Quocirca found that 39 percent of IT departments at SMBs devoted between 20 percent and 30 percent of their time on print, while an additional 31 percent spent between 10 percent and 20 percent of their time on print.

And 66 percent of SMBs said the need of IT to support print is increasing, Quocirca found, while just 5 percent said it's decreasing.

MPS helps turns routine break-fix matters into a help desk issue, Clayton-Hine said, freeing up time for internal IT departments to focus on a corporate vision or strategy.

Southern Solutions' Contact Us App also helps employers save time, Justice said, and includes a smartphone version of the app that allows office managers to order supplies and services right from their phone.

The desire to save time -- rather than a push to consolidate devices -- is what attracts many companies with between 50 and 100 units to MPS, according to Sam Errigo, a senior vice president at Konica Minolta Business Solutions.

Errigo said these smaller businesses are looking for outside help with managing devices, automating processes and building workflows into their programs.

NEXT: How MPS Can Optimize Printer Usage

For large and midsize customers, the focus is on optimizing printer use and figuring out ways to eliminate printers, lower paper usage and reduce the energy footprint, DeYoung said.

Much of this effort centers on evaluating how printers are juxtaposed with end users, identifying underutilized printers and redeploying the right printers in the right places, DeYoung said.

"If we don't do it, the next company that comes in will certainly point that out," Errigo said.

MPS also seeks to ensure that the right jobs are sent to the right printers.

For instance, DeYoung said 45 percent of requests sent to single-function printing devices are for more than 50 pages; given that single-function printers typically have a higher cost per page, DeYoung said those jobs would be better suited for a multifunction printer.

Another wrinkle involves color printing, which 67 percent of SMBs surveyed with Quocirca reported is growing, while just 2 percent said it's shrinking. Likewise, Quocirca found that 71 percent have been forced to increase their spending on color printing while just 2 percent have decreased spending.

This increase in color volume has prompted customers to seek out devices that can handle color printing in a less expensive manner.

Konica Minolta typically encounters customers relying on ink-jet devices and high-cost labor to fulfill their printing needs.

Even though the company is consolidating customers onto fewer devices, Errigo said it still represents an opportunity for Konica Minolta to generate new revenue by growing market share and taking business away from competitors.

Another piece of the puzzle, DeYoung said, is figuring out ways to digitize documents and move them across the organization in a more streamlined fashion, especially as they try to become more efficient.

"You can't pretend that people aren't using tablets or portable, digital devices," he said.

Yet, few tools are available on the market today to seamlessly integrate hard copy with the digital world, according to Elizabeth Fox, Xerox's vice president for SMB MPS. She said it's something Xerox plans to invest in more heavily going forward.

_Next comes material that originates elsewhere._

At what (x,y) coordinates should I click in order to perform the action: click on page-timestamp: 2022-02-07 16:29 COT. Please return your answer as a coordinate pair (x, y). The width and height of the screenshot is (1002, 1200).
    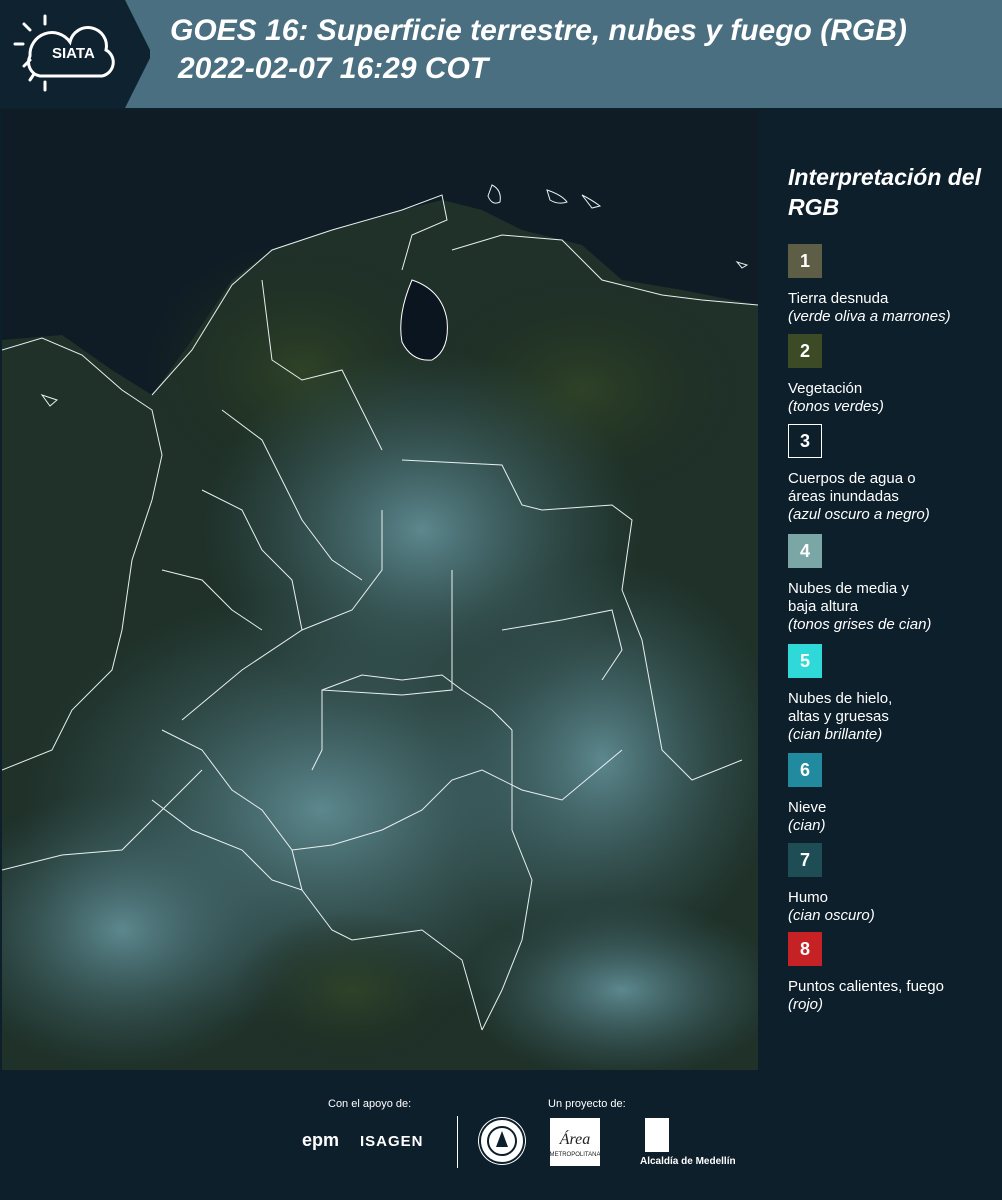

Konica Minolta has focused on bolstering its offerings, such as PageScope Mobile, that connect mobile devices directly to printers, Errigo said, as well as products that allow customers to scan directly from one machine to another without a centralized platform.

The vendor also has invested in automatic authentication offerings that would allow employees to seamlessly interact with printers from their mobile devices in outside offices, Errigo said.

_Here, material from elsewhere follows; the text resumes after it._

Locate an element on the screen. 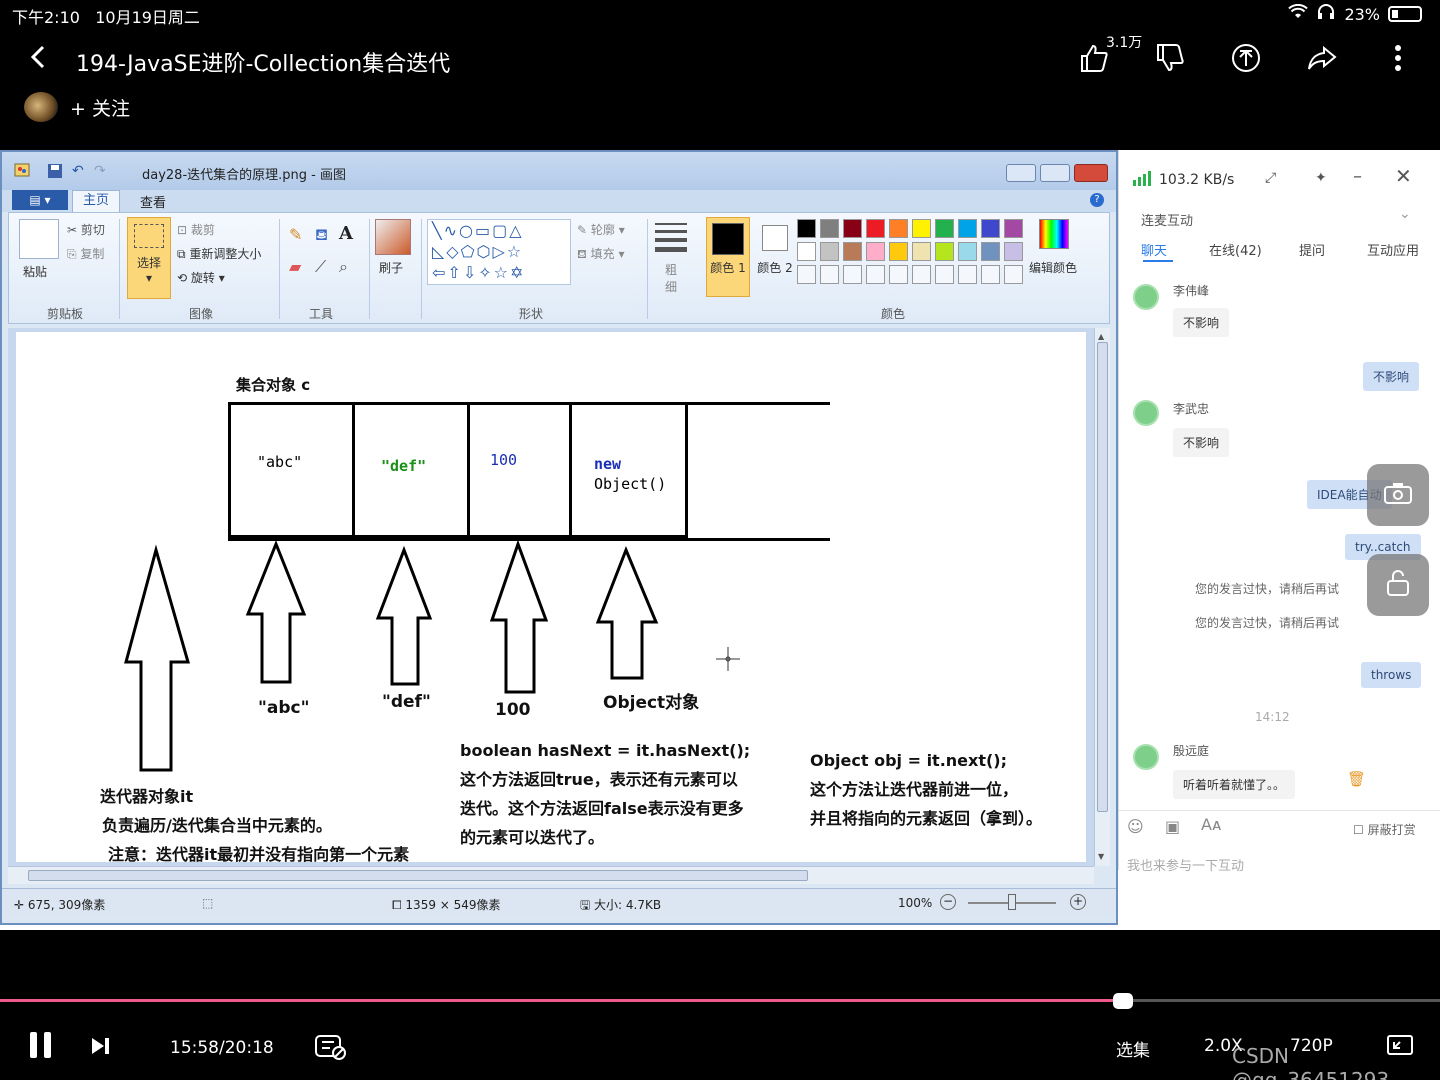 The width and height of the screenshot is (1440, 1080). redo-icon: ↷ is located at coordinates (100, 171).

And, given its initial resounding success, Southern Solutions plans to continue investing in, and improving, its Contact Us App.

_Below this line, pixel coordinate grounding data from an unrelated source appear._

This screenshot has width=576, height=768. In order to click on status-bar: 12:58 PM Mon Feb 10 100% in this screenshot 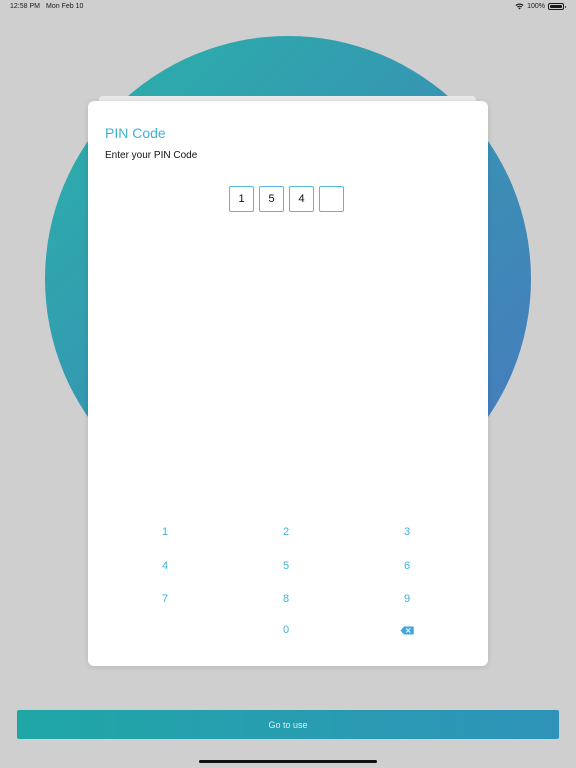, I will do `click(288, 7)`.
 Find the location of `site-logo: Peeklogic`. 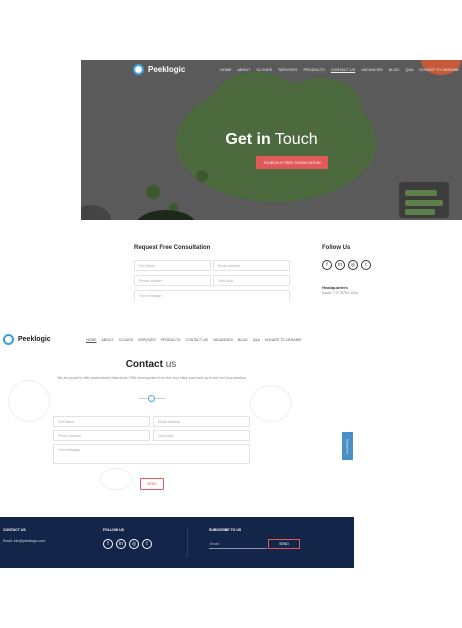

site-logo: Peeklogic is located at coordinates (27, 340).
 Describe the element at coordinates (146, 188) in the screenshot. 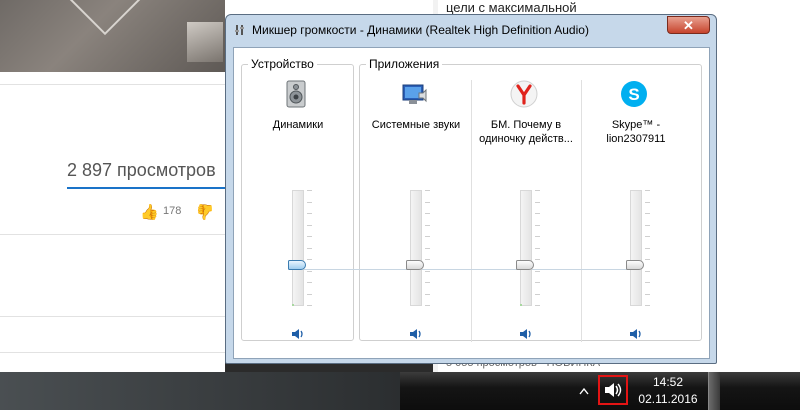

I see `view-count-underline` at that location.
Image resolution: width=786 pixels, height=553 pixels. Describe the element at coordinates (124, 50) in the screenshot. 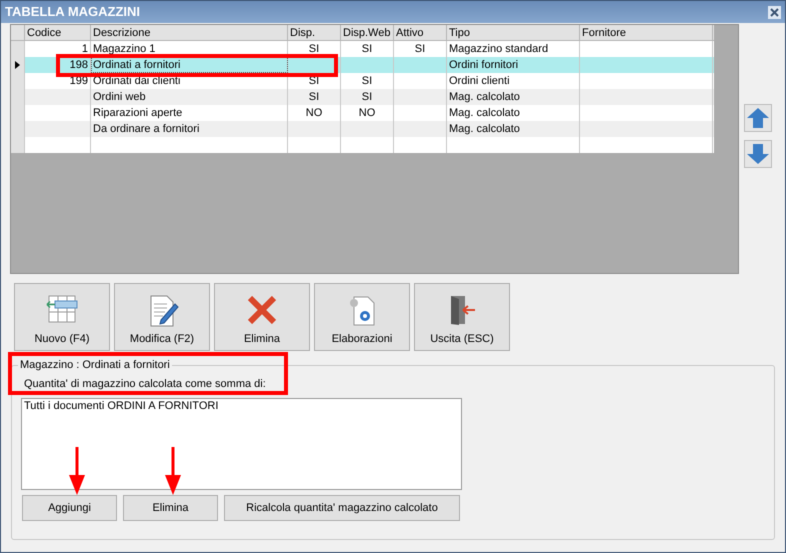

I see `table-cell-text: Magazzino 1` at that location.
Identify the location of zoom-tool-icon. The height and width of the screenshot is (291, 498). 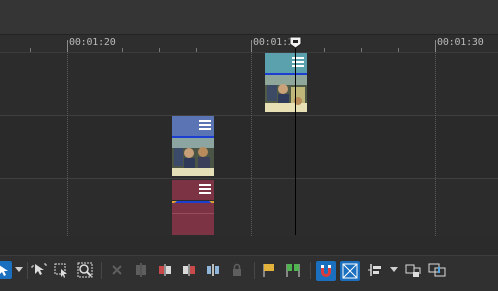
(85, 270).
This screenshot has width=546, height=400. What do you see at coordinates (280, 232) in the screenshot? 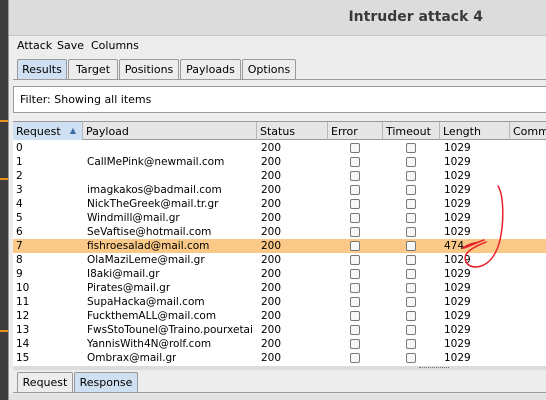
I see `table-row: 6 SeVaftise@hotmail.com 200 1029` at bounding box center [280, 232].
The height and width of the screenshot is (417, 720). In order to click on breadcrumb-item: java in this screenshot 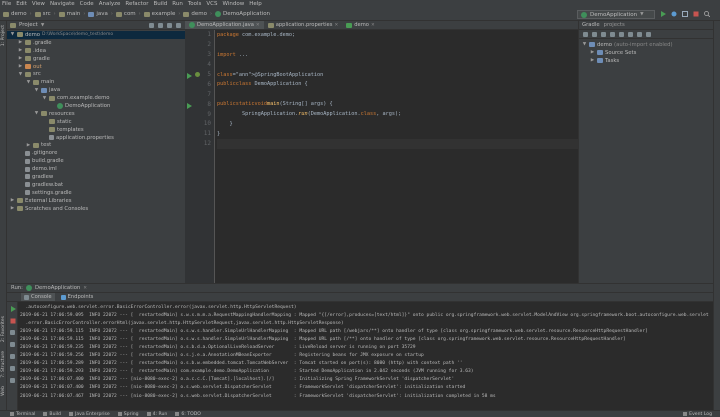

Justice said the company is looking into creating a dropdown box on its printer app that would allow customers to request service on other devices, including those that predate ConnectKey.

The solution providers also hope to soon roll out a service status box that ties into Southern Solutions' ticketing system, Justice said, and, akin to Uber or an online pizza delivery order, gives end users progress updates on their request.

"We're in the era of realtime communication with customers," he said.